C. The Doors Of Perception/Heaven and Hell by Aldous Huxley –

Huxley’s vision of perception has been a useful companion to me for the past few days. His observations about his mescalin trip are relevant to modern psychology and to our notions about human memory. Every page is relevant to what I type right now, but my favorite is the notion that when we try to remember something from our past, we look out, when really we are (should be) looking in. It’s in our head, not in the real world anymore.


I will quote from my mother, Shirley Kays here, since her memory is still clear regarding that important day, forty-nine years ago. This is just to say that family can be helpful when you are trying to reconstruct an event from the past that requires preservation.
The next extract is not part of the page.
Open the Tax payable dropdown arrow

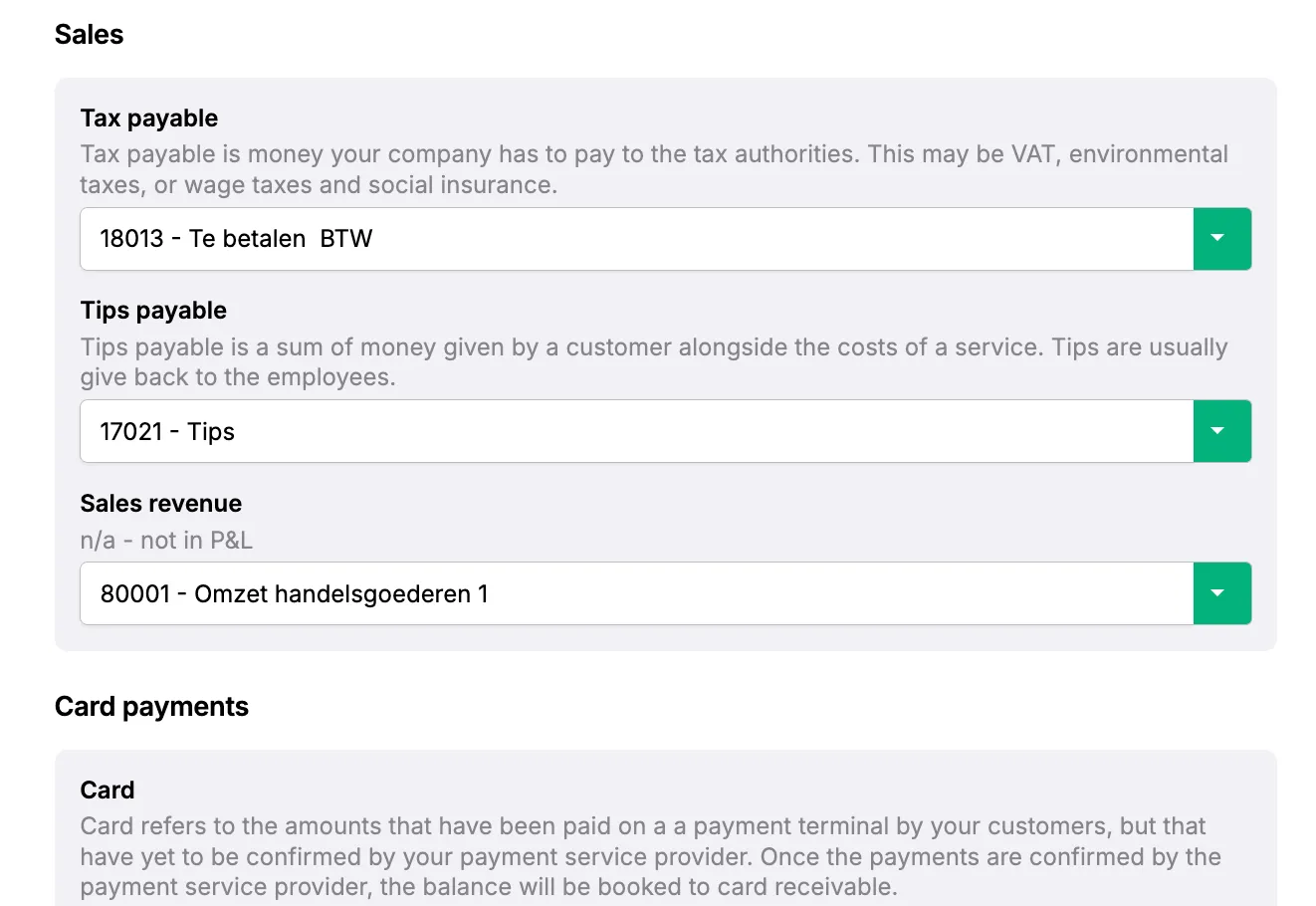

“The band struck up the familiar, “Hail To The Chief,” and President Kennedy strode up to the podium. The crowd in the packed stadium rose to their feet, cheering and waving enthusiastically. I was overwhelmed. He was taller than I had thought. He was more handsome. His red hair gleamed in the sunshine. But his voice, with the distinct Harvard accent, was the same. I remember thinking, as I listened to him, how it had taken civilization generations of refining and slow advancing to produce this magnificent man with his vision of going to the moon.”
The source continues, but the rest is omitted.